There is also a classic fix to this - disable wdigest and tspkg. So far so good, but if Kerberos is supported, then it apparently needs the clear text password to renew the Ticket Granting Ticket (TGT) and so you're left between a rock and a hard place - don't support Kerberos and enjoy all the risks associated with hash passing or support Kerberos and accept the risk of cleat-text passwords. The linked post gives the following advice which I think is unacceptable:

Therefore, the most effective protection is to avoid interactive logons to any untrusted hosts.

A big enterprise has 1000s of servers, how do you known which one is compromised and login should be avoided?

My question: are there any practical measures other than rolling out a 2FA (onto those issues later) that would permit a secure keyboard-interactive logon?

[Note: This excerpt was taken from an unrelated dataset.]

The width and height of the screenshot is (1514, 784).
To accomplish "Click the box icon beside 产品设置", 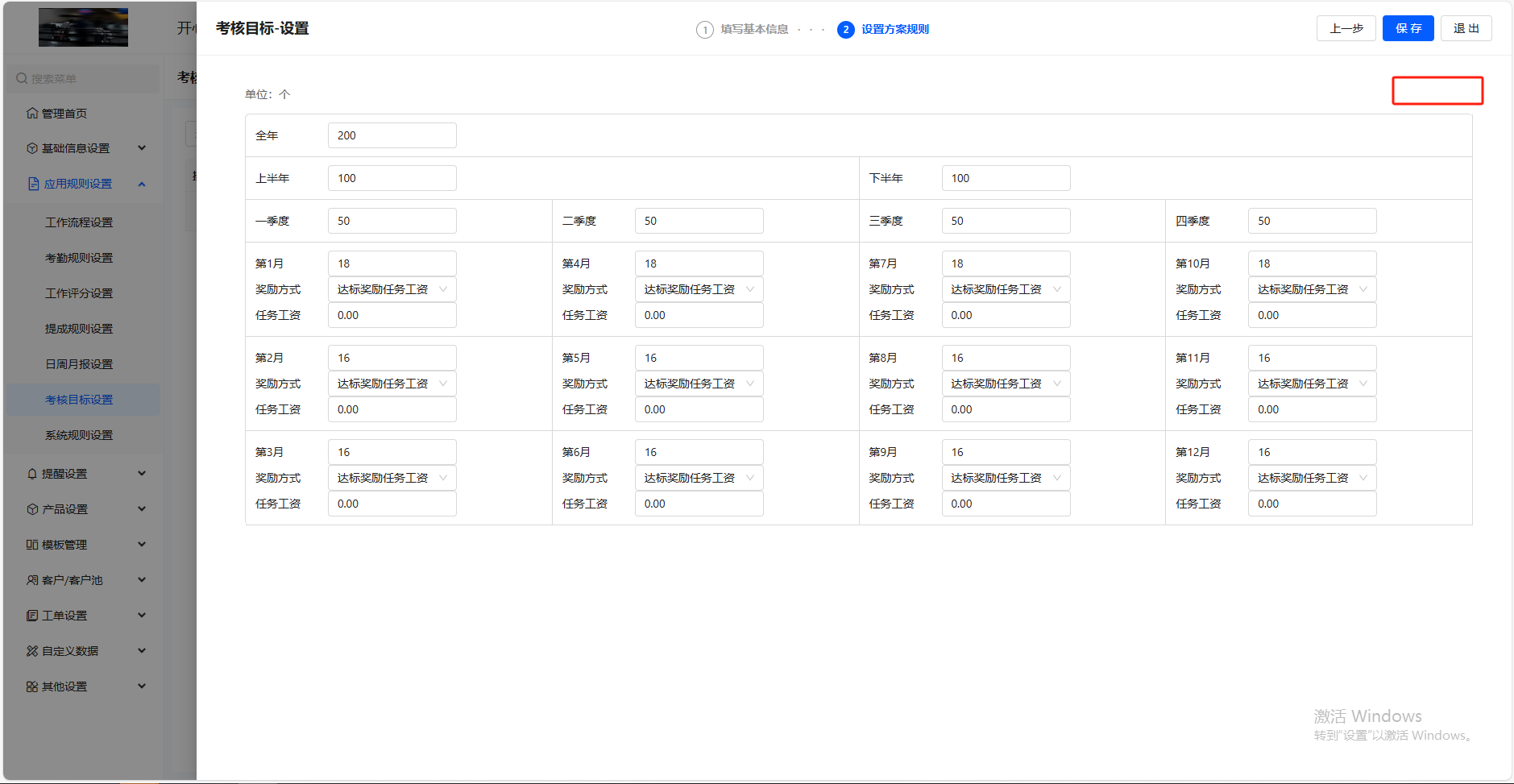I will (32, 509).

P.S. About 2FA. The most common methods are passcode + OTP and X.509 PKI on a smart-card. They aren't flawless either:

  1. if you have hijacked the lsass process, then you could arguably use the otp+passcode to log on to other servers while the passcode is valid. Using auotmation, this could mean you've logged on to tens of servers or more during the 60 second window
  2. As per this TechNet article the user sends the PIN to the server and makes the smart-card available to the RDP server. Same process as in the first item can be used to hack many servers while the admin is clicking away at the compromised server.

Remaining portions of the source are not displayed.